The woman will appear in court at a later date.

Last Wednesday, the Supreme Court jailed Collyer – who pleaded guilty to manslaughter – for a minimum of nine months.

She admitted she killed her de facto husband, Troy Hannah, in self-defence at Edithburgh, on the Yorke Peninsula, in 2009.

Justice John Sulan said Collyer was remorseful and posed no threat to the community, but declined to suspend her jail term.

Coalition of Women’s Domestic Violence Services of SA co-chair Vicki Lachlan said victims would now be too scared to resist violent men. “The message this sends to the community is one of double-layered madness,” she said.

“It blames the victim for the situation caused by a male perpetrator.

“Women will think they just have to put up with abuse, and never defend themselves for fear of going to jail.”

She said Justice Sulan’s approach was perplexing because he had given spouse-killer Rajini Narayan a suspended sentence.

“This goes completely against what His Honour has said in the past,” she said. “It says that society, community and judges will turn on a beaten woman and see her as the problem.”

Dr Elspeth McInnes, from Women Everywhere Advocating Violence Elimination, said the sentence was inconsistent with past cases of excessive self-defence.

“This case sends a punitive message to victims of domestic violence,” she said. “No one wants women reacting with lethal violence, but we do want victims to be able to defend themselves without being judged.”

Men’s Rights Agency director Sue Price said self-defence was often claimed by women who killed their partners.

“It is used as a defence and the other party is no longer there to defend themselves,” she said.

“It’s a dangerous assumption to rely on claims of domestic violence as an excuse for killing someone, especially when there are so many services available for women who claim they are victims.”

She said men were also victims of domestic violence, but that government funding favoured women’s groups.


>>What women say

SINCE July 2008, there have been 20 fatal events against a background of domestic violence in SA, leaving 30 people dead.

Of those, 17 (57 per cent) were women killed by a male partner or former partner.

National homicide statistics reveal that around 75 women die every year at the hand of a violent partner or former partner.

Research into men’s and women’s descriptions of domestic violence reveals clear differences.
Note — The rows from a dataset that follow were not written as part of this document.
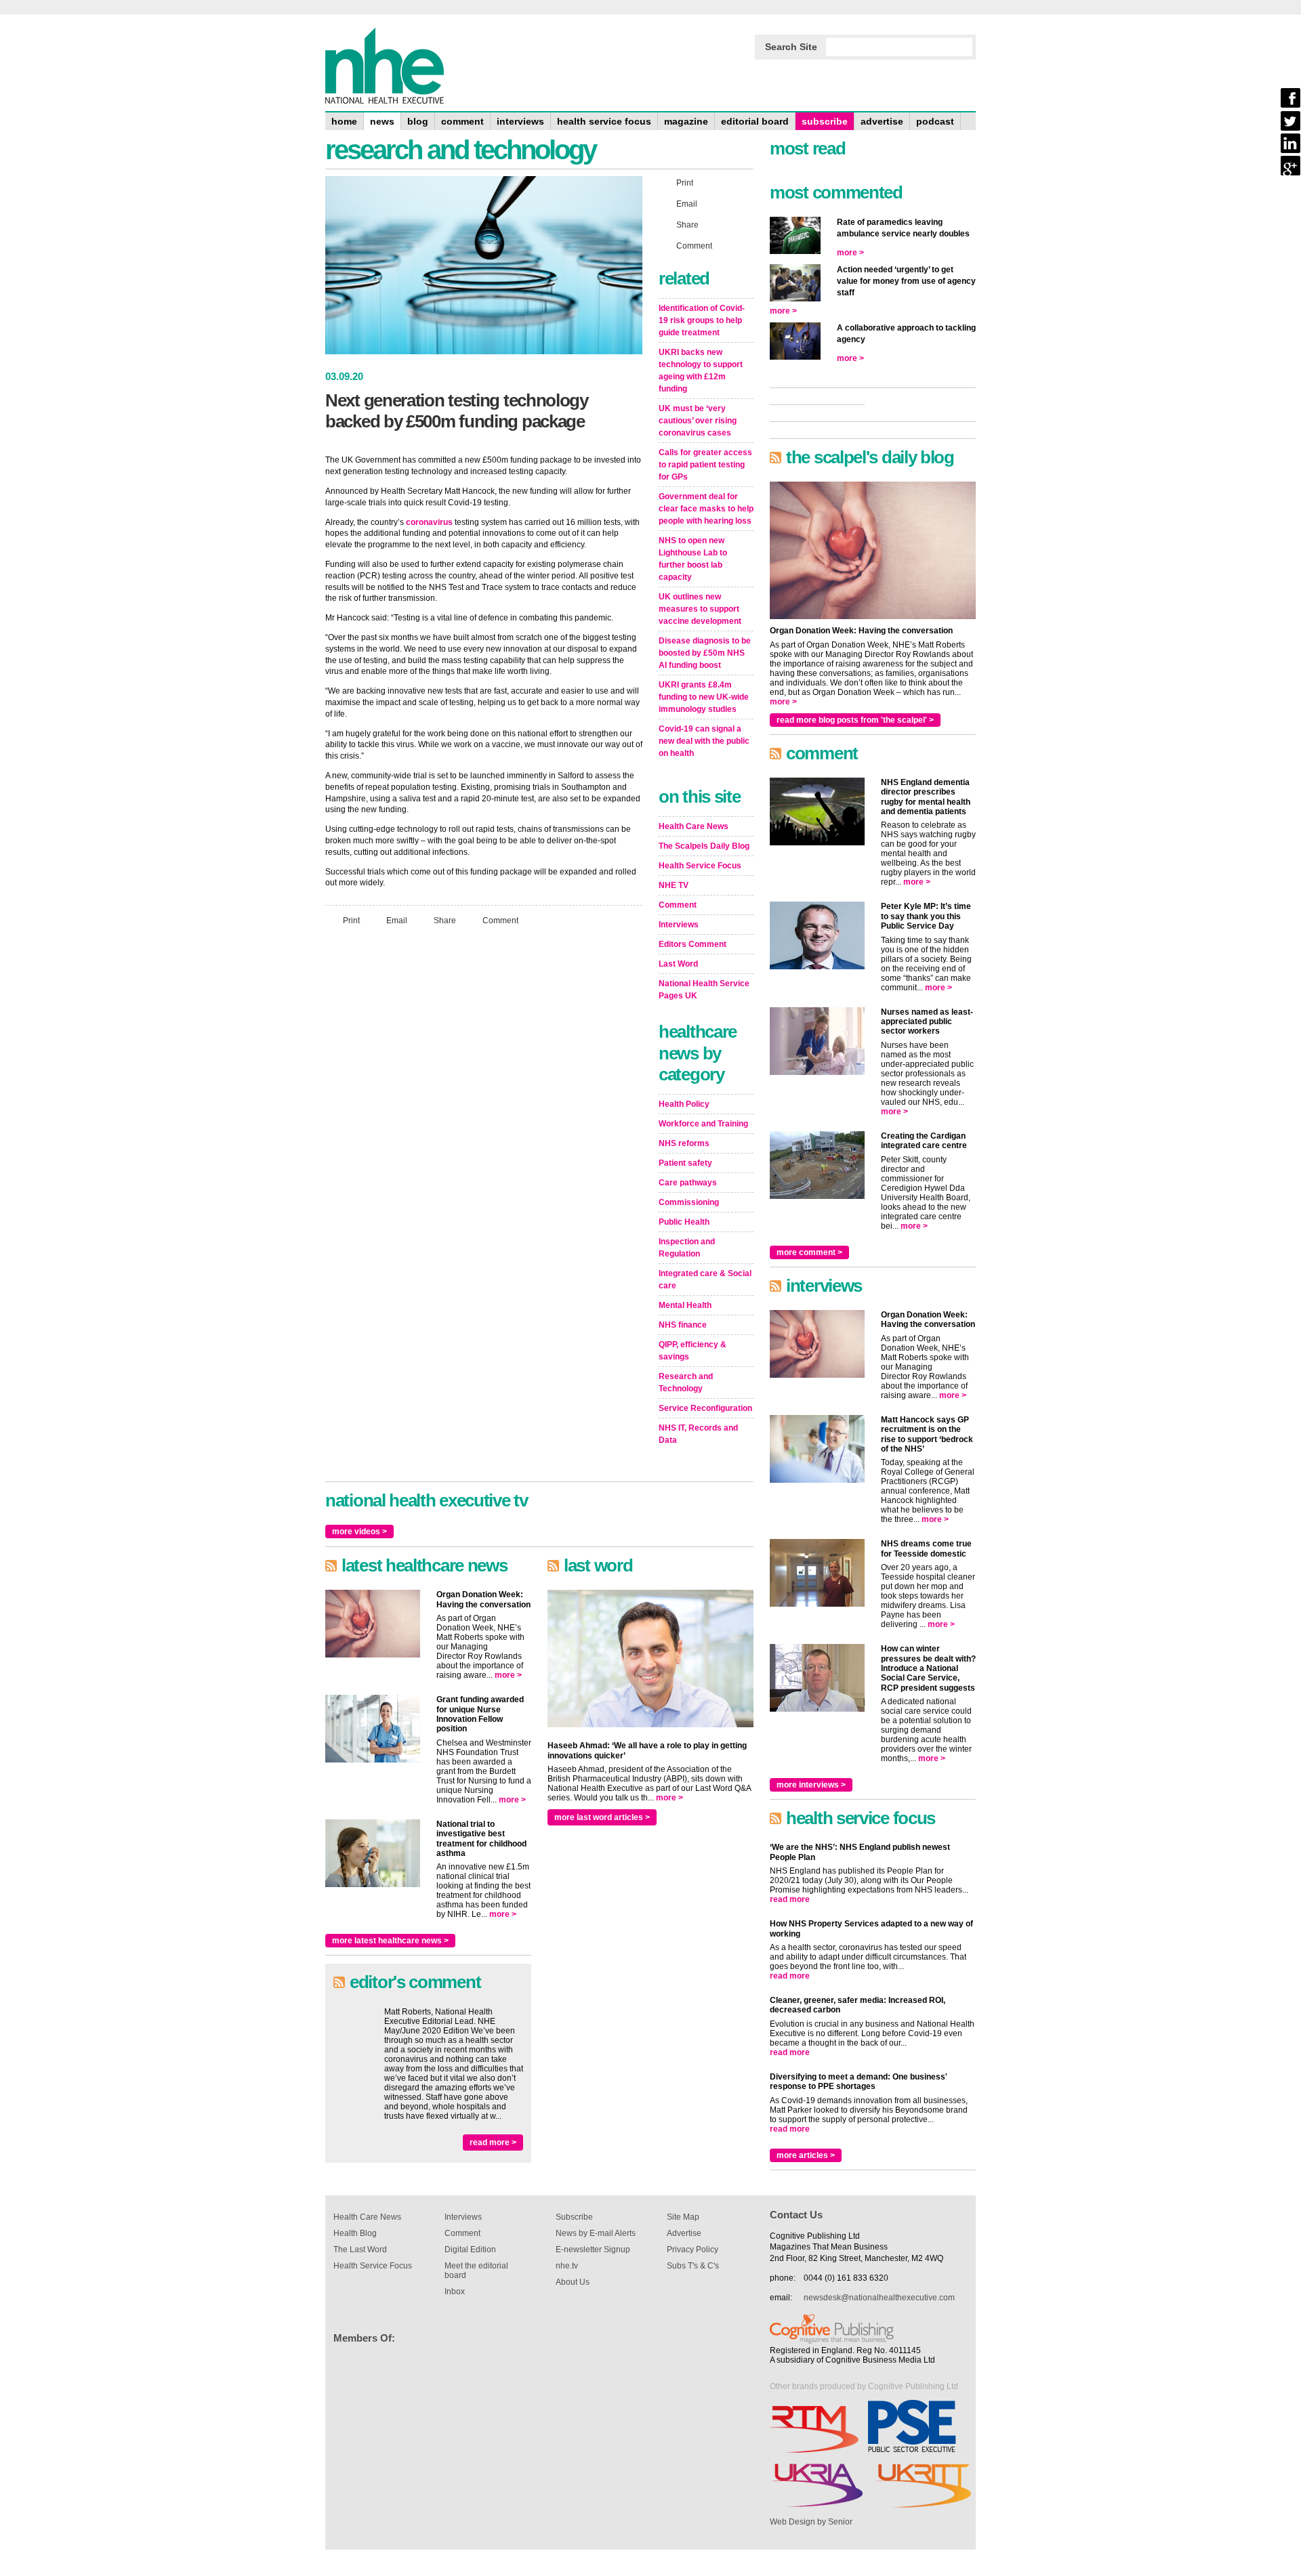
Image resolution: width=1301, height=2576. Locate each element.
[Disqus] (483, 1115)
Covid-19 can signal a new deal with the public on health (704, 741)
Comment (500, 920)
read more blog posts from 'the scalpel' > (855, 720)
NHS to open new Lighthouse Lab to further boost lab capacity (693, 559)
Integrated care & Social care (705, 1279)
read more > (493, 2142)
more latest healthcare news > (390, 1940)
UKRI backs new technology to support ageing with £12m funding (701, 370)
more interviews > (811, 1785)
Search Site (791, 46)
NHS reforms (684, 1143)
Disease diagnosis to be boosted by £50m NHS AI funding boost (705, 653)
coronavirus (429, 522)
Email (396, 920)
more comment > (809, 1252)
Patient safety (685, 1163)
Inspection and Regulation (687, 1248)
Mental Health (685, 1305)
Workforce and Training (703, 1123)
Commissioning (689, 1202)
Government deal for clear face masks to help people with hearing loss (706, 509)
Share (445, 920)
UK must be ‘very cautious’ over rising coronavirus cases (698, 421)
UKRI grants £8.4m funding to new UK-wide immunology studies (704, 697)
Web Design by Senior (811, 2522)
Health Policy (684, 1104)
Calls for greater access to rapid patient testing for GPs (705, 465)
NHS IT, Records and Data (698, 1434)
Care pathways (688, 1182)
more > (508, 1675)
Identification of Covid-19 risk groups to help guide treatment (702, 320)
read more (790, 1899)
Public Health (684, 1222)
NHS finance (683, 1325)
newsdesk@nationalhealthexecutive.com (879, 2297)
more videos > (359, 1531)
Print (351, 920)
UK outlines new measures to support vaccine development (700, 609)
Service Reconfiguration (705, 1408)
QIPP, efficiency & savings (692, 1350)
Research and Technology (686, 1382)
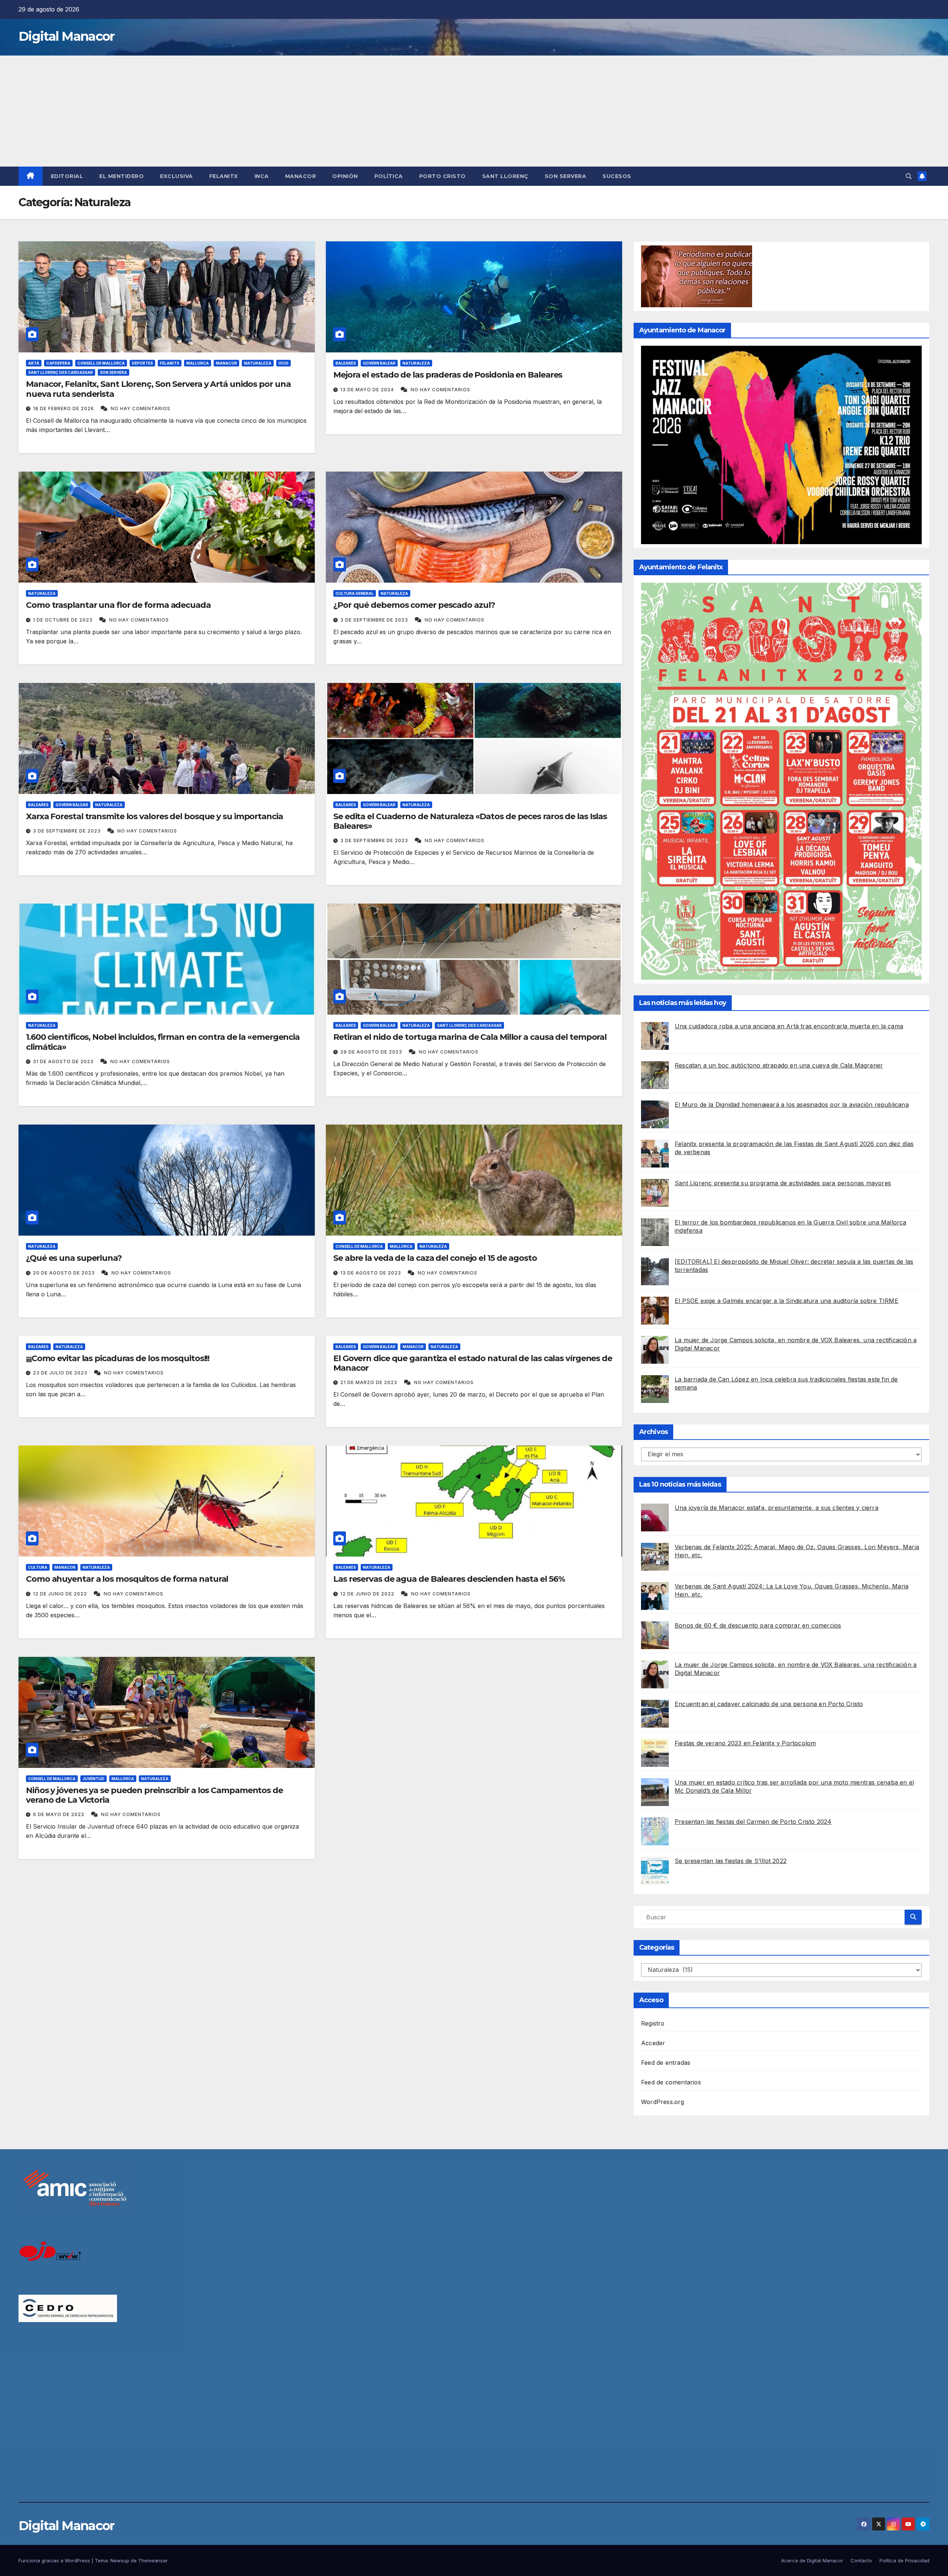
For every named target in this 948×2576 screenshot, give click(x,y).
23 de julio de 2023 (61, 1373)
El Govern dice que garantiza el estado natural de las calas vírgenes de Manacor (472, 1363)
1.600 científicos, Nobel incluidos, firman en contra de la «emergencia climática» (163, 1042)
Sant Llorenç (505, 176)
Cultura (37, 1567)
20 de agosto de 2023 (64, 1273)
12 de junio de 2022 (61, 1594)
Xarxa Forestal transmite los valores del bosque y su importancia (154, 816)
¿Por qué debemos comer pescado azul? (414, 605)
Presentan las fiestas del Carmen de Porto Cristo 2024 (753, 1821)
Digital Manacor (66, 36)
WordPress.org (662, 2102)
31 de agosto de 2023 (64, 1061)
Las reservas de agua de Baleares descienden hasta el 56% (449, 1579)
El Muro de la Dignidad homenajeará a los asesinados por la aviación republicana (792, 1104)
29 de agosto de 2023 (372, 1052)
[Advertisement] (474, 111)
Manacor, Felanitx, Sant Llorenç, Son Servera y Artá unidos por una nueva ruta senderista (158, 389)
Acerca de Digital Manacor (812, 2560)
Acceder (653, 2043)
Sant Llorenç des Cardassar (60, 372)
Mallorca (197, 363)
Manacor (300, 176)
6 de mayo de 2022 (59, 1814)
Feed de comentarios (671, 2082)
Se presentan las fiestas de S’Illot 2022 (731, 1861)
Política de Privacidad (904, 2560)
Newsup (119, 2560)
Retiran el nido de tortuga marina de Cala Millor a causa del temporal (470, 1037)
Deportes (142, 363)
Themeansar (153, 2560)
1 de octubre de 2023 (63, 620)
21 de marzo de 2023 (369, 1382)
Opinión (345, 176)
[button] (909, 176)
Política (388, 176)
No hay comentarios (140, 408)
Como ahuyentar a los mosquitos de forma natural (127, 1579)
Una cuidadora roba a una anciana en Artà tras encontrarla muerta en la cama (789, 1026)
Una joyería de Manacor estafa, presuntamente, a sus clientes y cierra (776, 1507)
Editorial (67, 176)
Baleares (346, 363)
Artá (33, 363)
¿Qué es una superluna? (74, 1258)
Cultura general (355, 593)
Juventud (93, 1778)
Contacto (861, 2560)
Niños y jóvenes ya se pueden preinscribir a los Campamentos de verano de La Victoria (154, 1795)
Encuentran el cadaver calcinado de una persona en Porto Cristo (769, 1704)
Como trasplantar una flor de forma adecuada (118, 605)
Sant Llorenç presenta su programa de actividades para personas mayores (783, 1183)
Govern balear (379, 363)
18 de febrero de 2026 (64, 408)
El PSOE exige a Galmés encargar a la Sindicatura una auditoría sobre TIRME (786, 1300)
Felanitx (223, 176)
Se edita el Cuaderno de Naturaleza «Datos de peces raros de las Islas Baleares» (470, 821)
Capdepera (58, 363)
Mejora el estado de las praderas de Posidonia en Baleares (447, 375)
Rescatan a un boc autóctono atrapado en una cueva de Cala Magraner (779, 1065)
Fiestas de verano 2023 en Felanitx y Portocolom (745, 1743)
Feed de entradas (665, 2062)
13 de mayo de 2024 (367, 389)
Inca (261, 176)
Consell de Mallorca (101, 363)
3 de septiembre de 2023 (375, 620)
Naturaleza (257, 363)
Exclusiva (176, 176)
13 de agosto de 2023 (371, 1273)
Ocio (283, 363)
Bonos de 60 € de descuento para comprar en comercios (758, 1625)
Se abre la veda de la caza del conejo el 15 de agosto (435, 1258)
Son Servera (566, 176)
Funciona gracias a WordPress (55, 2560)
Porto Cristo (442, 176)
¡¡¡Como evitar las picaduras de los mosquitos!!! (117, 1358)
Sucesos (616, 176)
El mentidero (121, 176)
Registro (653, 2023)
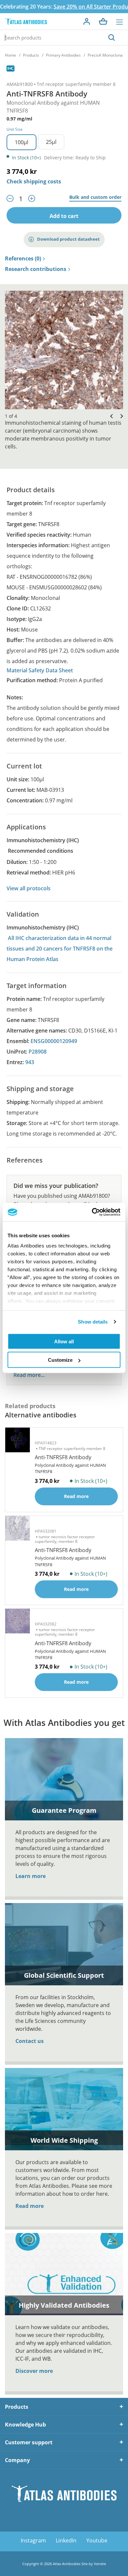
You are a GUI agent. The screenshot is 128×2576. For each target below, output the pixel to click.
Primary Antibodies (63, 55)
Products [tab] (16, 2406)
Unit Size (15, 129)
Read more (29, 2206)
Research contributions (35, 269)
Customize (60, 1360)
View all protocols (29, 888)
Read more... (29, 1375)
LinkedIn (66, 2540)
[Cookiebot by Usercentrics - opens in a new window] (92, 1212)
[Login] (86, 21)
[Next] (120, 416)
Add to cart (64, 216)
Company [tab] (17, 2460)
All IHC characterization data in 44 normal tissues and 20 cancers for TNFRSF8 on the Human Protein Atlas (60, 948)
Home (10, 55)
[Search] (111, 37)
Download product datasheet (68, 239)
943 (29, 1062)
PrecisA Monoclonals (107, 55)
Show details (93, 1322)
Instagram (33, 2540)
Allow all (64, 1341)
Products (31, 55)
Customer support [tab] (29, 2442)
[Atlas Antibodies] (26, 21)
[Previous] (110, 416)
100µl (21, 142)
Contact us (29, 2041)
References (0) (23, 258)
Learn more (30, 1876)
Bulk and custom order (95, 197)
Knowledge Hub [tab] (25, 2424)
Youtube (96, 2540)
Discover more (34, 2371)
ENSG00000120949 (54, 1041)
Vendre (100, 2563)
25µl (51, 142)
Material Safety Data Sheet (40, 670)
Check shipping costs (34, 181)
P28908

Women speak of high levels of fear. Men did not speak about being afraid of violent partners.

By jailing women who hit back, SA is falling behind states which recognise that people should be able to defend themselves against ongoing violence.

Dr Elspeth McInnes, AM, Women Everywhere Advocating Violence Elimination


>>What men say

WHILE there is a need to protect women and children from abuse, there is also a need to recognise men and children need protection from women who are abusive and violent.

More children die at the hands of mothers than fathers.

There is a growing awareness that much of the hyperbole surrounding claims of rampant domestic violence is overstated.

The problem affects a small part of the community, but those opposing the 2006 Family Law amendments claim this is the lot of most women and children.

All victims of violence and abuse deserve policies based on up-to-date, accurate data.

Flawed data can only lead to flawed policies and actions, and children continue to be exposed to violence because of this.